UnNews:Professor says Brexit is a red herring

From Uncyclopedia, the content-free encyclopedia
Jump to navigation Jump to search

Truth doesn't "live here" — It's just camping out UnNews Thursday, November 21, 2024, 15:23:59 (UTC)

Professor says Brexit is a red herring UnNews Logo Potato.png

20 June 2016

Raining money: Brexit has been a nice little diversion from the EU's elephant in the room. But this elephant is about to have a massive crap.

LONDON -- A scientific paper claims that the key problem facing European markets is not Brexit but the mounting problems in the banks, which have spent most of their money on MEPs' coke-fueled “team-building” fortnights on Russian billionaires' megayachts in Monaco, and the rest on keeping the Retsina flowing freely around their stunning holiday homes, nestled among the glistening white sandy coasts of the Greek Islands.

In the run-up to Britain's referendum on 23 June on whether to leave the European Union, Treasury was tasked with modelling the post-Brexit economy. George Osborne claimed that a Brexit vote could cost every household the price of a new bathroom, while at the same time telling the BBC to double up on broadcasting home improvement shows.

While econometric models comprise garbage in, garbage out, the Treasury must be authoritative and trusted, just like elected ministers' expense claims. However, a paper by Professor David Blake of the Cass Business School asserts "extraordinary abuse of economic models in the EU Referendum debate", and terms the two Treasury reports the Chancellor relied on as "dodgy dossiers," surely leading to yet another Middle East war. Professor Blake suggests that, if the models had not found a high cost to leaving, the result would have not been published and Mr Osborne would instead have forecast starvation and directed the Beeb to broadcast more bake-offs.

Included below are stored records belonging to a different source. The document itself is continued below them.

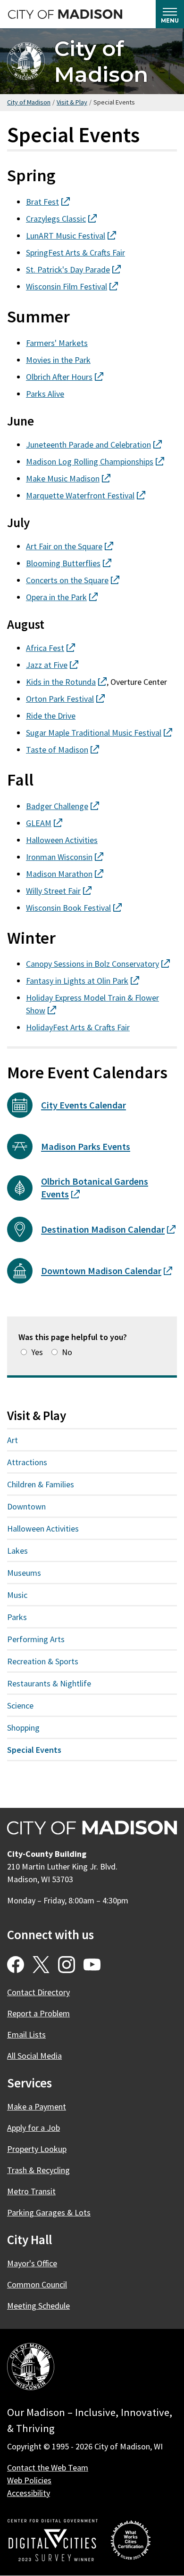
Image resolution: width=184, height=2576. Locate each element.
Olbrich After (64, 376)
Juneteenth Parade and (94, 444)
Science (20, 1705)
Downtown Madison (106, 1271)
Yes (37, 1352)
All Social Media (34, 2055)
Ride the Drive (50, 715)
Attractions (27, 1462)
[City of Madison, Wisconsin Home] (30, 2368)
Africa (50, 647)
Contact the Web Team (47, 2467)
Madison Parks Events (85, 1146)
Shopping (23, 1727)
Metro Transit (31, 2191)
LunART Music (71, 235)
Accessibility (28, 2493)
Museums (24, 1572)
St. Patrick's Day (73, 269)
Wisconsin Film (72, 286)
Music (17, 1594)
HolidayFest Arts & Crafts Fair (78, 1027)
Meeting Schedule (38, 2305)
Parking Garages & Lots (49, 2212)
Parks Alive (45, 393)
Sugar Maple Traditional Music (99, 732)
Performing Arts (36, 1639)
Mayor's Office (32, 2263)
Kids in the (66, 681)
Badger (62, 806)
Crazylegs (61, 218)
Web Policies (29, 2480)
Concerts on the (72, 580)
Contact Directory (38, 1992)
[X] (41, 1964)
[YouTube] (92, 1964)
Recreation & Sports (42, 1661)
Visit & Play (72, 102)
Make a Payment (36, 2106)
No (67, 1352)
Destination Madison (108, 1229)
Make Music (68, 478)
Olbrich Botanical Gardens (94, 1187)
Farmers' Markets (57, 342)
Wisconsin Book (74, 907)
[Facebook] (15, 1964)
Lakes (17, 1550)
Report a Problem (38, 2013)
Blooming (68, 563)
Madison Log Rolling (95, 461)
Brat (48, 201)
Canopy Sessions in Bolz (98, 963)
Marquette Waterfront (85, 495)
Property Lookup (37, 2148)
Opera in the (62, 597)
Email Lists (26, 2034)
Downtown (26, 1506)
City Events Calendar (83, 1105)
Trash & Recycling (38, 2170)
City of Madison (101, 61)
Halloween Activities (62, 840)
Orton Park (65, 698)
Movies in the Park (58, 359)
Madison (64, 873)
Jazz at (52, 664)
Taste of (62, 749)
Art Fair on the (69, 546)
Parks (17, 1617)
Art (12, 1440)
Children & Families (40, 1484)
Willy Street (59, 890)
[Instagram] (66, 1964)
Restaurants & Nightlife (49, 1683)
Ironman (64, 856)
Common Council (37, 2284)
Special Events (34, 1749)
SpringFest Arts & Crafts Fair (75, 252)
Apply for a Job (33, 2127)
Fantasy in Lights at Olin (82, 980)
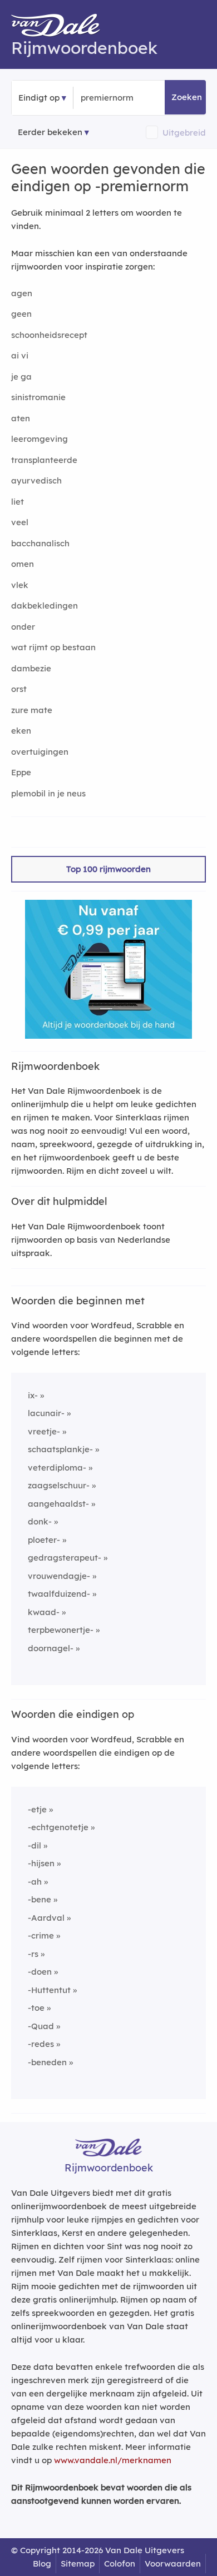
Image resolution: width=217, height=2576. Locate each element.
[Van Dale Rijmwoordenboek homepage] (61, 27)
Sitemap (78, 2563)
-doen (40, 1971)
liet (17, 501)
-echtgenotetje (58, 1827)
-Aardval (46, 1917)
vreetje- (44, 1431)
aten (20, 418)
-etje (37, 1809)
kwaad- (44, 1612)
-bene (39, 1899)
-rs (33, 1954)
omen (22, 564)
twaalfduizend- (59, 1593)
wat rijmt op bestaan (53, 647)
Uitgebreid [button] (184, 132)
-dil (34, 1845)
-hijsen (41, 1863)
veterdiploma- (57, 1467)
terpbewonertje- (60, 1630)
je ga (21, 376)
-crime (41, 1935)
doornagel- (50, 1648)
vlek (19, 585)
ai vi (19, 355)
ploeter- (44, 1539)
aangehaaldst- (58, 1503)
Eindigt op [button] (39, 97)
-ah (35, 1881)
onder (23, 626)
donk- (40, 1521)
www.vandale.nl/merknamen (112, 2460)
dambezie (31, 668)
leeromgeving (39, 439)
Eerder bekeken (50, 132)
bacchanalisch (40, 543)
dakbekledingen (44, 605)
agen (21, 293)
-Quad (41, 2026)
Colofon (119, 2563)
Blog (42, 2563)
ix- (33, 1395)
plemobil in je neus (48, 793)
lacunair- (46, 1413)
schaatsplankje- (60, 1449)
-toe (36, 2007)
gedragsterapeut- (64, 1557)
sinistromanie (38, 397)
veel (19, 522)
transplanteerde (44, 460)
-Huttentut (49, 1990)
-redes (41, 2044)
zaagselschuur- (59, 1485)
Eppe (21, 772)
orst (19, 689)
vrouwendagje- (59, 1576)
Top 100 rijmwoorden (108, 869)
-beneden (47, 2062)
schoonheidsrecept (49, 335)
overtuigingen (39, 751)
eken (21, 730)
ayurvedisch (36, 480)
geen (21, 313)
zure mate (31, 710)
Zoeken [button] (186, 97)
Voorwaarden (173, 2563)
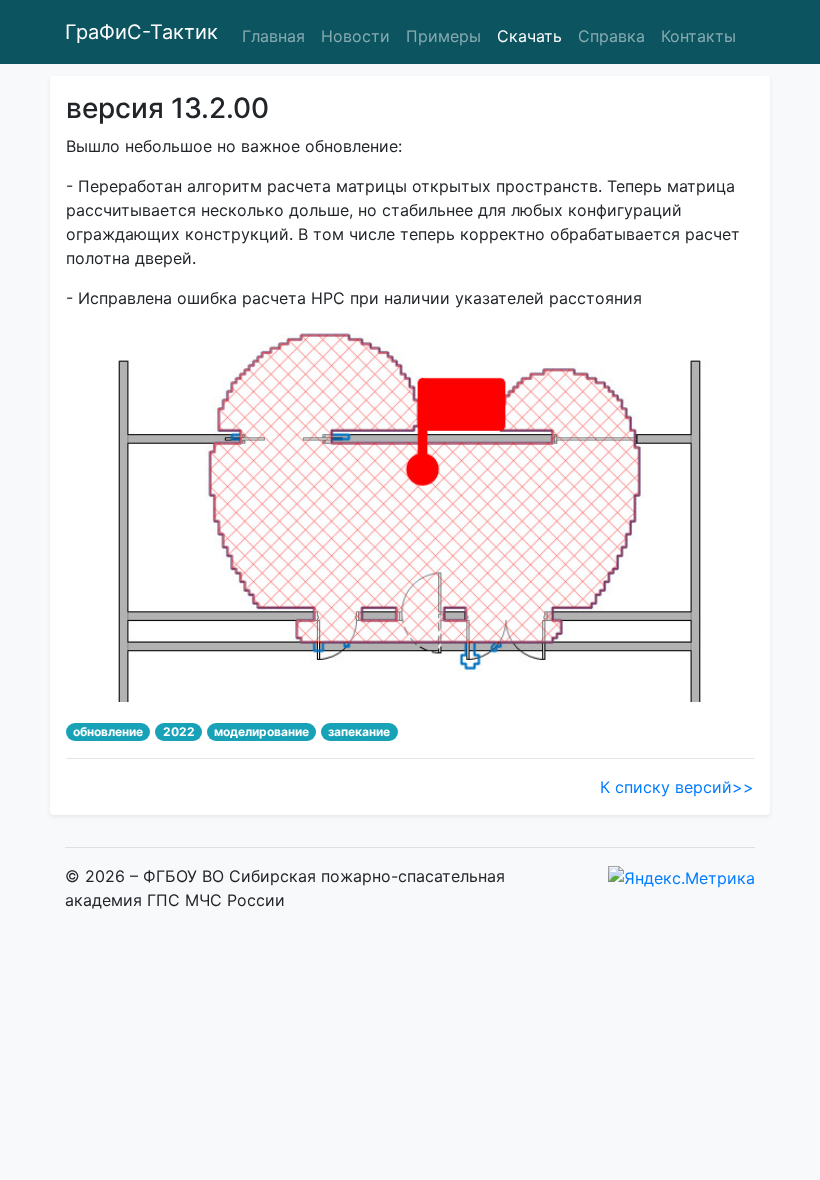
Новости (355, 36)
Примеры (443, 36)
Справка (611, 36)
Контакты (698, 36)
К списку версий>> (677, 787)
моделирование (261, 731)
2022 (179, 731)
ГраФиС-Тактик (141, 32)
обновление (108, 731)
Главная (273, 36)
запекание (359, 731)
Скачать (529, 36)
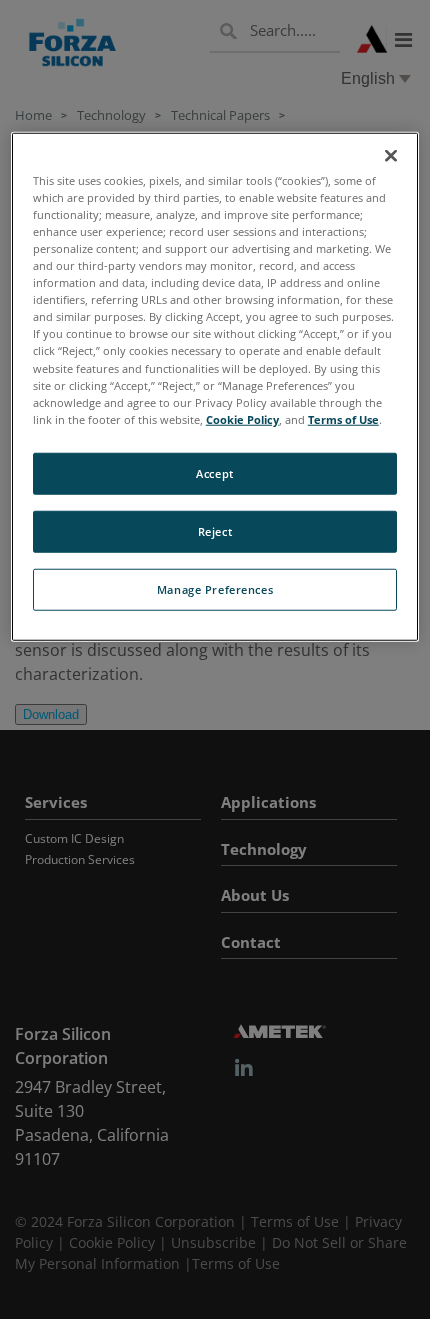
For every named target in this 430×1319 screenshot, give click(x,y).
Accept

These sentiments reflect the feeling of many who will be voting leave this week. It couldn't be further from the truth.

The paper says officials who stand to lose credibility, juicy bonuses, or column-inches over a change in the polls will tell porkie pies. Shifting rhetoric, even when based on firm econometric models, will continue to shift, as the official simply picks a different model — even if she offers her bare chest to support the party line. The paper says the scare tactics used by Government in the first referendum have begun to smell like a long-dead rat, although the same goes for other Government initiatives, especially those lucrative Private Financial ones.

Mr Osborne has admitted that the Treasury is working with the Bank of England on Brexit contingency plans, but seems to have no plan to save the careers of cabinet ministers in the event of a Remain vote, as the establishment currently expects, though Professor Blake states that the belief that Britain can influence European policy is tommyrot. The mere existence of the referendum has already put Brussels on notice that the British view them as pocket-lining dictators, whose sole purpose is to create a United States of Europe, intent on taking full control of lawmaking without the drag of having to run ballots or table negotiations.

Like North Korea, but unlike Iran, democracy in the EU is explicitly unconstitutional. Jean-Claude Junkers, President of the European Commission said, "There can be no democratic choice against the EU treaties," and Celia Messerschmitt, the EU Commissioner for Trade, said "I don't take my mandate from grubby voters." Britain is easily out-voted in the Council of Ministers, having only 13% of the votes, and the Franco-German duopoly will ensure Britain is forever side-lined on policy issues regarding Bordeaux and bratwurst, with Britain's opt-outs unlikely to protect it.

British voters, by comparison, are more concerned about being blown up in ASDA by foreigners; the imminent collapse of the NHS, education, the housing market, and society in general; and contracting cancer from imported milk. Consequently, they are shifting toward Brexit as the least contentious result, since government persuaded the UK that the Common Market was just like a Sunday car-boot sale, charging perhaps just a fiver at the gate, in order to make it vastly easier to sell a few carrots in Croatia.

The author does not know what this means, but it looks like bad news for Bentley

The Professor's paper suggests that the gathering worthlessness of European investments relates less to Brexit than to the gathering worthlessness of Europe: Given the EU’s fiscal policy of “party as if there is no tomorrow,” none of the core Eurozone states can stand on their own. Germany's entire private-sector savings has been sunk into France, Italy, Spain, Portugal and Greece, where there are low interest rates and even lower interest in repayment. Italy, a perennial basket case, carries private bank loans of nearly 20% of GDP, as Italian voters will not be seen dead in public without Alexander Amosu suits or Stuart Weitzman high heels — even if working on a building site. Shares of UniCredit, Credit Suisse and Deutsche Bank have become as cheap as a bowl of mascarpone.

Whatever the outcome of the Brexit referendum this week, nothing can stop a systemic crisis developing in Europe. This means that returning to the trees is inevitable; it’s just whether it will be Brits up oak trees or Europeans getting the birch.